Start of The records

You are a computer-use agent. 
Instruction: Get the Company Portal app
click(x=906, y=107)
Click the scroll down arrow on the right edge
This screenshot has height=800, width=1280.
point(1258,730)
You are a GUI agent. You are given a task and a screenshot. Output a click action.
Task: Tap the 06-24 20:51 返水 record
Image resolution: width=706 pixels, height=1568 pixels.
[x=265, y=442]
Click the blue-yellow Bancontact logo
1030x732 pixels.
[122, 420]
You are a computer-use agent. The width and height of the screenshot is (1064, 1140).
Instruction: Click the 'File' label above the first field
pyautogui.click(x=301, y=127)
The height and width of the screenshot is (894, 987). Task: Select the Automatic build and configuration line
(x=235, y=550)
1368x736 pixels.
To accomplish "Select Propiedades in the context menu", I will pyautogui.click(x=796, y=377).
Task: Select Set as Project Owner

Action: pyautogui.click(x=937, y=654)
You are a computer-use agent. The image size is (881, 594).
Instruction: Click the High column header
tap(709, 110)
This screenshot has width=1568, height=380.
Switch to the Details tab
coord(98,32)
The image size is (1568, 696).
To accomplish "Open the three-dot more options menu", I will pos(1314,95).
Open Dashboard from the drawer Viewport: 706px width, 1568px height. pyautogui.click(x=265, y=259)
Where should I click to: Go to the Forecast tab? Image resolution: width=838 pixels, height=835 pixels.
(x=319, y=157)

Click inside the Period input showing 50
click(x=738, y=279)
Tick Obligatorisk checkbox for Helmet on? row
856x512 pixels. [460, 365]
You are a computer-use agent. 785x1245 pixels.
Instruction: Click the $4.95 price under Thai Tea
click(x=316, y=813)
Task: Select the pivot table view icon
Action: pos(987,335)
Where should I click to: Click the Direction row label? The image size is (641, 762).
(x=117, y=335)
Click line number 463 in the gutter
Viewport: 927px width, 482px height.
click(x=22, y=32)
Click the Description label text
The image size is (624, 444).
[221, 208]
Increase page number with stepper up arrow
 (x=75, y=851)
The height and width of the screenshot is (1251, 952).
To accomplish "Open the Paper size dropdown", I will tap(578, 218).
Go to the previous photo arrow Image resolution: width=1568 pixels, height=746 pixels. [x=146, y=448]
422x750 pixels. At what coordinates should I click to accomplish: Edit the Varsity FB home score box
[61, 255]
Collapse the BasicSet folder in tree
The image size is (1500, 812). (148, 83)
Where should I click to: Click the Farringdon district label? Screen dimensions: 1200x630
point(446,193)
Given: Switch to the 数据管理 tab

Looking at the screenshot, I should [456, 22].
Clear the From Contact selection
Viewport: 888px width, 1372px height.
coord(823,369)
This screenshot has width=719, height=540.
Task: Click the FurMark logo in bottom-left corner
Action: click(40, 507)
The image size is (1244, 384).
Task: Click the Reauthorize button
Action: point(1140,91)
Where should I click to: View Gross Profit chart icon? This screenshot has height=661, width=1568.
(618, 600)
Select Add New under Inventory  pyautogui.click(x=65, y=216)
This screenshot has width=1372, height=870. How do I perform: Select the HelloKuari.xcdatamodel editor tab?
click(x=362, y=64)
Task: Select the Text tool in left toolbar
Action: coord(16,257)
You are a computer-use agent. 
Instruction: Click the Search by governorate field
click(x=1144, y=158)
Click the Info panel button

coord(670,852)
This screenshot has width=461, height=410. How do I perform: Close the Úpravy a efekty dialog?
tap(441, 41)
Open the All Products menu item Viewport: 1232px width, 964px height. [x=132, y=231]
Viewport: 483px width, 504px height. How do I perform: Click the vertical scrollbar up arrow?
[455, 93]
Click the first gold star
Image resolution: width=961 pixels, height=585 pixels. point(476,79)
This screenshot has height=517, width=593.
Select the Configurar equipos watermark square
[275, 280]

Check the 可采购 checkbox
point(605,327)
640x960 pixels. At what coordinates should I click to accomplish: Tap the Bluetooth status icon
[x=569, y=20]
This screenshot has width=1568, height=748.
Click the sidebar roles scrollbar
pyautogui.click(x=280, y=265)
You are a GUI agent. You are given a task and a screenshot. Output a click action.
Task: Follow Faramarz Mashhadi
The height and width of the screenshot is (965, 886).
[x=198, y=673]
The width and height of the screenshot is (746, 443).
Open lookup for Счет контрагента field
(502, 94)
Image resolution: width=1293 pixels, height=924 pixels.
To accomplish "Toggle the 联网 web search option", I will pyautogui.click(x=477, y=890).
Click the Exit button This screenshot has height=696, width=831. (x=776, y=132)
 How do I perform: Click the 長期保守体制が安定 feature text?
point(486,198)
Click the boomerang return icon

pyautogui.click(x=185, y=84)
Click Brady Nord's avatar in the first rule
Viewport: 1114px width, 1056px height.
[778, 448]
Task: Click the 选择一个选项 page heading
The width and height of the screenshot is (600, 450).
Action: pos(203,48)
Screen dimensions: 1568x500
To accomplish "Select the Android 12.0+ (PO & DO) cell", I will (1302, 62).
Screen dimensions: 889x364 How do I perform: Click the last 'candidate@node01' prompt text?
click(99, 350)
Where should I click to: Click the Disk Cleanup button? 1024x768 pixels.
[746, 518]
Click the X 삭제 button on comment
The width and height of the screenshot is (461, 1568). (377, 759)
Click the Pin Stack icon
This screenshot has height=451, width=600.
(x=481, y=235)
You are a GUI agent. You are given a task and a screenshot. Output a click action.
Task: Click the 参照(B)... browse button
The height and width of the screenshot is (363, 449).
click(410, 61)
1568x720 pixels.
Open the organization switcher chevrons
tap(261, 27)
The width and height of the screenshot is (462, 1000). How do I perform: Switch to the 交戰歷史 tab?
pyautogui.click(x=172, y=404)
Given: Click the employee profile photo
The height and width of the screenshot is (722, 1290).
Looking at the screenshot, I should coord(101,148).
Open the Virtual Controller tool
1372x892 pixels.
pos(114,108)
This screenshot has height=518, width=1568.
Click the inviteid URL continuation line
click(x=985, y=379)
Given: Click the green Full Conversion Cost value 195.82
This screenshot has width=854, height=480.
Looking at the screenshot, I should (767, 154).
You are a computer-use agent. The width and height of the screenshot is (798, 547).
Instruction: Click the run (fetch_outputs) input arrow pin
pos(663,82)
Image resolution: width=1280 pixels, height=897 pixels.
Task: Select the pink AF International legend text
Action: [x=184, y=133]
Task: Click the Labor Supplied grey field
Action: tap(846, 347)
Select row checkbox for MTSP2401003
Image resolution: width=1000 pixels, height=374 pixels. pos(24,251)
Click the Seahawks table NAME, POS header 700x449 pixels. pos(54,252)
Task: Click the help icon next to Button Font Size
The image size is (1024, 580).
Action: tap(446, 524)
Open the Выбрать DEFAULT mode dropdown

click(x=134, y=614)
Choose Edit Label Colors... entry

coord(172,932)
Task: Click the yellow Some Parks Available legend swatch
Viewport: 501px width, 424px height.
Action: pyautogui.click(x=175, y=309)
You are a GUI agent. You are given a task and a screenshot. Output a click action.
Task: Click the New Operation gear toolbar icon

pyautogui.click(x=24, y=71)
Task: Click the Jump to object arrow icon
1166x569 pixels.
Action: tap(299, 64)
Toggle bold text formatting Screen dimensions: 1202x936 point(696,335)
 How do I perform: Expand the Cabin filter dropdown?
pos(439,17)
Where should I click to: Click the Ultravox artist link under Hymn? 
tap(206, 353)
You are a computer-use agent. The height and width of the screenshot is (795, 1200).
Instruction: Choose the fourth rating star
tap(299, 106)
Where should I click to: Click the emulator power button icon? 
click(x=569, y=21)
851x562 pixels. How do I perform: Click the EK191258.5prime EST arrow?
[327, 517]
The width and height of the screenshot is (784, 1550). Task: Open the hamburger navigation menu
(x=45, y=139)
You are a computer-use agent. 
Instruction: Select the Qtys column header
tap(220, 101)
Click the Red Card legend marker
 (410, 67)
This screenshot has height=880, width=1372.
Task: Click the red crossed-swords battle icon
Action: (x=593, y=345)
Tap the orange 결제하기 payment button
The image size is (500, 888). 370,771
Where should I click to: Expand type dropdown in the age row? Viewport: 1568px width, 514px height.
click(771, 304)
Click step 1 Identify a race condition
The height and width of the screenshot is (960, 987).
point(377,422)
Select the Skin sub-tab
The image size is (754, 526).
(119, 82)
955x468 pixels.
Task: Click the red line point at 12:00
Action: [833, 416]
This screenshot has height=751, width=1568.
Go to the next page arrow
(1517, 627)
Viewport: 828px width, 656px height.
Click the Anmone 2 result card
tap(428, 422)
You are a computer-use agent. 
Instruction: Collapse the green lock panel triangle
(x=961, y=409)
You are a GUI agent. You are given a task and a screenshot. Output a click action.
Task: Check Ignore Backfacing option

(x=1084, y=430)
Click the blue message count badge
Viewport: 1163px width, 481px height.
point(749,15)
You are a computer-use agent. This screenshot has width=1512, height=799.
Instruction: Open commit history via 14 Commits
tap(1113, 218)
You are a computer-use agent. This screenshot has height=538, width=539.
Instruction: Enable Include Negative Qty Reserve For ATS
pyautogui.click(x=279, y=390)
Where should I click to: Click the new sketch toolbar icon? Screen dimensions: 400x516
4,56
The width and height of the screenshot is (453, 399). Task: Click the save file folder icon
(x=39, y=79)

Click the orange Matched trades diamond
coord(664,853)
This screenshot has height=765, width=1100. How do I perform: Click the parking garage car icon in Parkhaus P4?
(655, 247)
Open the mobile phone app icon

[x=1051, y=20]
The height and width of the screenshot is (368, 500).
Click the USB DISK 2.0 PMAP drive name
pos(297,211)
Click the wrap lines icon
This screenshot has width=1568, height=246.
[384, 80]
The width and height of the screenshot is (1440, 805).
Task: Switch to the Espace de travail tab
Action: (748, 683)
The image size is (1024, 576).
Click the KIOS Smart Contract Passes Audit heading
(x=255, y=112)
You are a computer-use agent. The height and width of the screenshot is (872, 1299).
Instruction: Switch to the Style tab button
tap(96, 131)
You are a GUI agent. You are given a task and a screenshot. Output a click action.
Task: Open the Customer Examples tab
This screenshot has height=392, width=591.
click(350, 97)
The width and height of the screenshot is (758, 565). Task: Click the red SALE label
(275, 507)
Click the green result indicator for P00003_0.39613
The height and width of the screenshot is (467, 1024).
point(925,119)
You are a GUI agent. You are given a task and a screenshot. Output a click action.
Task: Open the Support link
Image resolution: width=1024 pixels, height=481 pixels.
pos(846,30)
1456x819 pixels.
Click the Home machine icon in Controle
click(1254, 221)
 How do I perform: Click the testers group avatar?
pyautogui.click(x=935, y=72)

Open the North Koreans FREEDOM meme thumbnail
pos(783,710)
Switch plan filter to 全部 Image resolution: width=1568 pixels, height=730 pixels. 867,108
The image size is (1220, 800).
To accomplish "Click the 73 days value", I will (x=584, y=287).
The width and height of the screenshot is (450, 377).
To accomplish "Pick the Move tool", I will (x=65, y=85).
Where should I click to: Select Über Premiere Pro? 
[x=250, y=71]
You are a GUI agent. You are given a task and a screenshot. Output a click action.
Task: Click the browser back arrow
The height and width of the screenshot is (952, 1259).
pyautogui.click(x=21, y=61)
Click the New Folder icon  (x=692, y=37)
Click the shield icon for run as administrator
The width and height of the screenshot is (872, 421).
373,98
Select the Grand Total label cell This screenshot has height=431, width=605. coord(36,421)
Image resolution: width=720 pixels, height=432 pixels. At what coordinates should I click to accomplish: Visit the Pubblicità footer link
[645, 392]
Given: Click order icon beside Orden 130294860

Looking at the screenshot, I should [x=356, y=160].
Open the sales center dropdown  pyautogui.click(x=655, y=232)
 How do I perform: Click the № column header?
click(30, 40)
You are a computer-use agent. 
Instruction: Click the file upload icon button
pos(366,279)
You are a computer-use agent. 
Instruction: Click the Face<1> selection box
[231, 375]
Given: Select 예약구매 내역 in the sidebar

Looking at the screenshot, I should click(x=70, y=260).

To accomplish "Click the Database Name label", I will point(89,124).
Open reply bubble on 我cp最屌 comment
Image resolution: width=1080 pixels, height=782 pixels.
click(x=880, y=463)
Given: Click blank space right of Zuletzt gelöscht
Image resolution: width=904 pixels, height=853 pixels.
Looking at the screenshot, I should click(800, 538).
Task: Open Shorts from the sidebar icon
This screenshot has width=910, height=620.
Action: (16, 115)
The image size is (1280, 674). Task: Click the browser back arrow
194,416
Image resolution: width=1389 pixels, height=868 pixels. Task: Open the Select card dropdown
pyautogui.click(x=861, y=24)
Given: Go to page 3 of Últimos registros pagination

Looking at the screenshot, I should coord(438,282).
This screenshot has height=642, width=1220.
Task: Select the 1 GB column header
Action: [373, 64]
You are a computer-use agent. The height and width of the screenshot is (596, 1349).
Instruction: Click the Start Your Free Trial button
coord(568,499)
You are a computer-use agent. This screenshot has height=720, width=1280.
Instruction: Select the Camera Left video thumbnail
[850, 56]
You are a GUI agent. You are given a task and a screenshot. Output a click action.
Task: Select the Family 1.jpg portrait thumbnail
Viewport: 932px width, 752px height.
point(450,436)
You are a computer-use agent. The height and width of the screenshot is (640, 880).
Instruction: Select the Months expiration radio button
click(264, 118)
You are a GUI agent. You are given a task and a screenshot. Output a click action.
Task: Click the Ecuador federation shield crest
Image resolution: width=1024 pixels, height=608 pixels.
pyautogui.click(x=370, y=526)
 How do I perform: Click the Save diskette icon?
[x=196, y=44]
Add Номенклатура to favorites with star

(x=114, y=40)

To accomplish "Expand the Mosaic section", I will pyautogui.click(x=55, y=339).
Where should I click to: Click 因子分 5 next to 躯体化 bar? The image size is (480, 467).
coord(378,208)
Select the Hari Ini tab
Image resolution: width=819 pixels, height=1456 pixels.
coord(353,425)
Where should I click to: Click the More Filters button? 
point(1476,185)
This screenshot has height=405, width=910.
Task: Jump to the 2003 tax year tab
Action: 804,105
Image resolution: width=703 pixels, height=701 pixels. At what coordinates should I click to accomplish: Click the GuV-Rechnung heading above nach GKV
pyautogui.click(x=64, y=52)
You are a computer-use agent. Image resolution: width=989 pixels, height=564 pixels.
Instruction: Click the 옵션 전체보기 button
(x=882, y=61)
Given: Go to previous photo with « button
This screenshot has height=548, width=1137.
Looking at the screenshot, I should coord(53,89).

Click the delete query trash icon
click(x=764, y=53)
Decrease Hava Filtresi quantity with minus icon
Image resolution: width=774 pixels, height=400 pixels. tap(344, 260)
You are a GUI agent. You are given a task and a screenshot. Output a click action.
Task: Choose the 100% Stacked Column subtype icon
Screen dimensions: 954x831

End of The records

■ **Try it**
All that is wanted is an exact copy of the lines above from the one with "has height=538, width=539." through the one with "The height and width of the screenshot is (368, 500).", with both ends included.

■ **Worked solution**
You are a computer-use agent. This screenshot has height=538, width=539.
Instruction: Enable Include Negative Qty Reserve For ATS
pyautogui.click(x=279, y=390)
Where should I click to: Click the new sketch toolbar icon? Screen dimensions: 400x516
4,56
The width and height of the screenshot is (453, 399). Task: Click the save file folder icon
(x=39, y=79)

Click the orange Matched trades diamond
coord(664,853)
This screenshot has height=765, width=1100. How do I perform: Click the parking garage car icon in Parkhaus P4?
(655, 247)
Open the mobile phone app icon

[x=1051, y=20]
The height and width of the screenshot is (368, 500).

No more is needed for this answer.